* _WHAT YOU SHOULD DO_:
Each entry below should be printed exactly, with every image left out.
--- TASK DATA ---
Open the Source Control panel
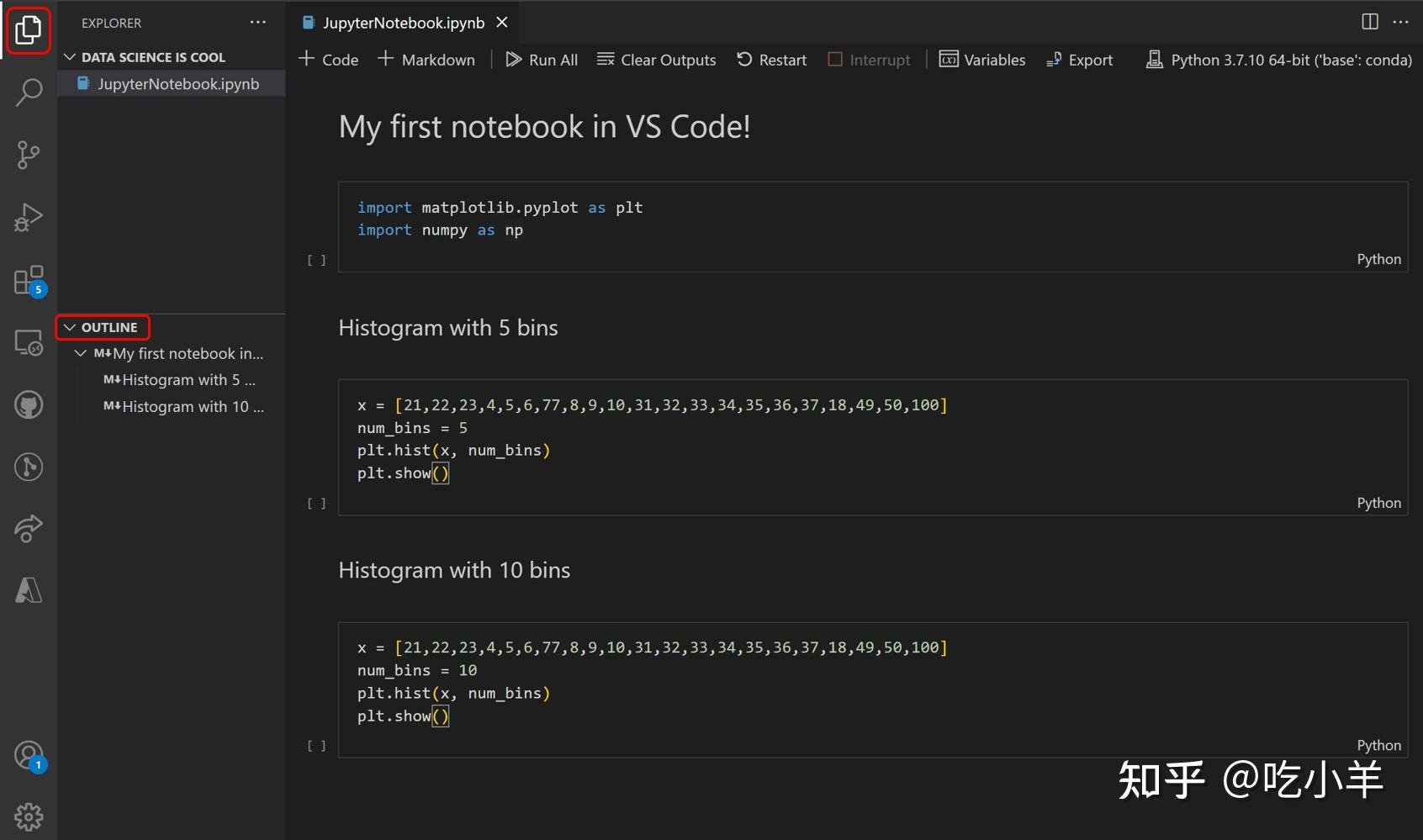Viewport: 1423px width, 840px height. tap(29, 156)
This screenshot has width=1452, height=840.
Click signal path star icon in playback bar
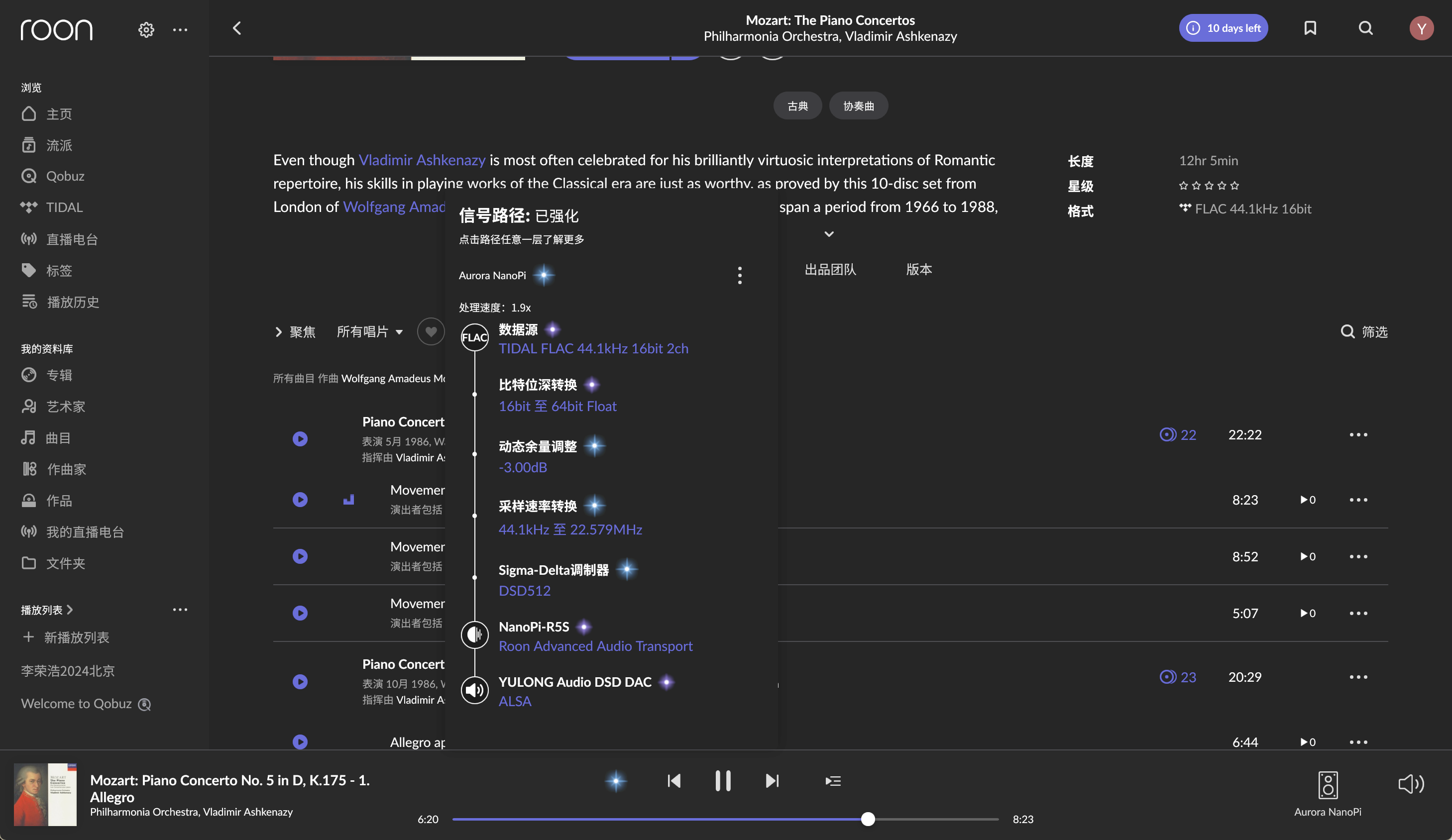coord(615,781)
---
* _RESULT OF THIS EXERCISE_:
Open the Source Control panel
Viewport: 1423px width, 840px height. tap(29, 156)
This screenshot has width=1452, height=840.
Click signal path star icon in playback bar
coord(615,781)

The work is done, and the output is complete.